JEDDAH: Saudi artists and brothers Abdulnasser and Ajlan Gharem are the founders of a not-for-profit art studio dedicated to encouraging individual thought and self-expression.
Having first opened in 2013, Gharem Studio has served as a launching platform for many young Saudi artists across multiple artistic disciplines.
The Gharem brothers founded their art studio with the goal of helping kick-start the careers of budding but undiscovered Saudi artists.
The studio has collaborated with the King Abdul Aziz Center for World Culture (Ithra) in Dhahran and has toured 10 art exhibitions within the US, with each exhibition featuring between 30 and 35 artists.
Their dedication to cultivating the Saudi contemporary art scene has helped expose many talented up-and-coming local artists.
“Art has become a platform to which audiences and curators can gather and conversation can begin,” said Abdulnasser.
“As artists, we always look to light the spark of a conversation. Right now, we are living in a time of great change, especially with Vision 2030, which has invigorated the cultural body with energy and vibrancy, and I believe it is now up to young men and women to invest in those resources.”
Ajlan is a multi-disciplinary artist with an interest in how Saudis articulate their culture through art.
In a world of increased globalization, he is particularly interested in Saudi culture and the constant change of power dynamics. In the current climate of rapid development across the Gulf region, Ajlan’s work focuses on the balance of power between the individual and the state, with an emphasis on his generation’s ability to create change.
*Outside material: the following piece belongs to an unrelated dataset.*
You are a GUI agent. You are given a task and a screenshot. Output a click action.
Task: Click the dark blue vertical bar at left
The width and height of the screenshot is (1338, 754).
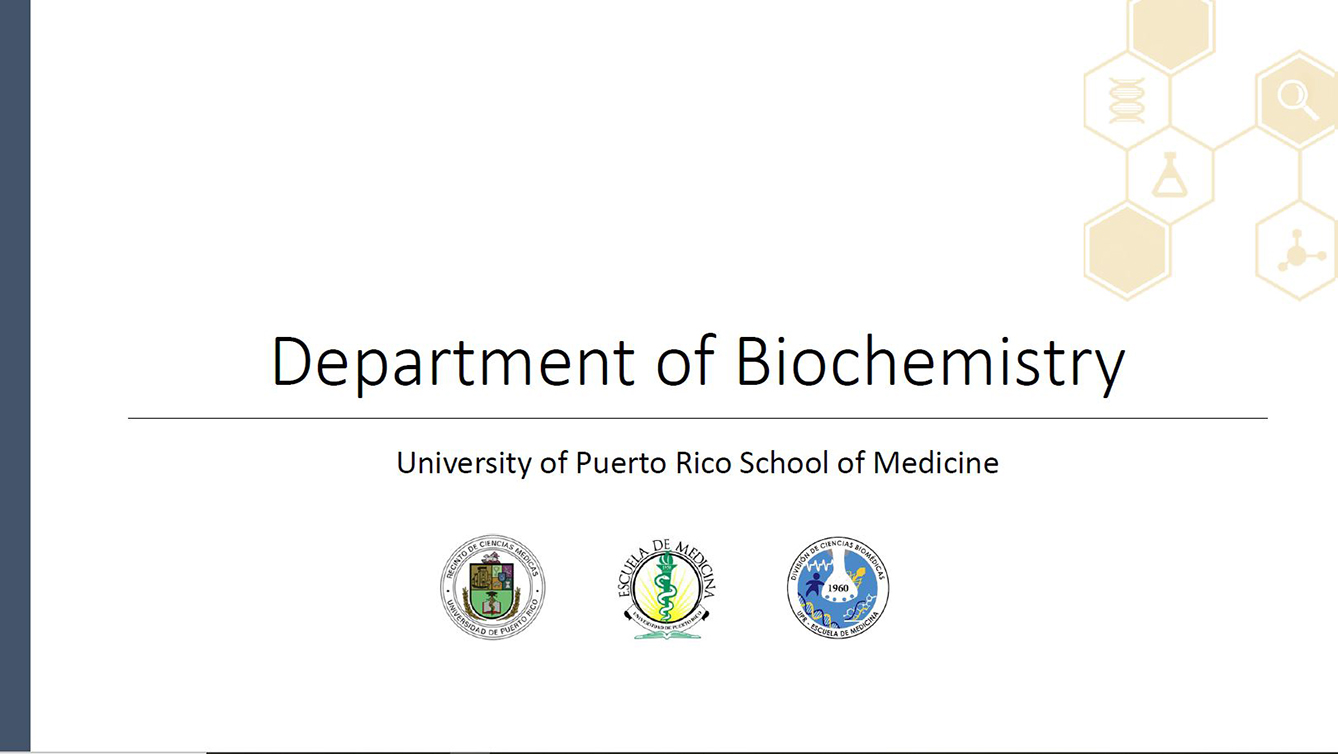15,377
Ajlan received his undergraduate degree in mathematics at King Khalid University and he has frequently used his formal analytical training to influence his art.
His most famous art installation has been his conceptual work, “Paradise Has Many Gates.”
The art piece has been displayed in Saudi Arabia, the US, Bahrain, and most recently in Canada’s Vancouver Biennale.
The life-sized conceptual art installation has the structural appearance of a mosque consisting completely of chain-linked steel fence materials.
While the controversial artwork may invoke feelings of restriction or unrest through its caged structure, it also symbolizes religious transparency.
Being exhibited in a Western country, the piece invites viewers to recognize the way Islam is unfairly perceived.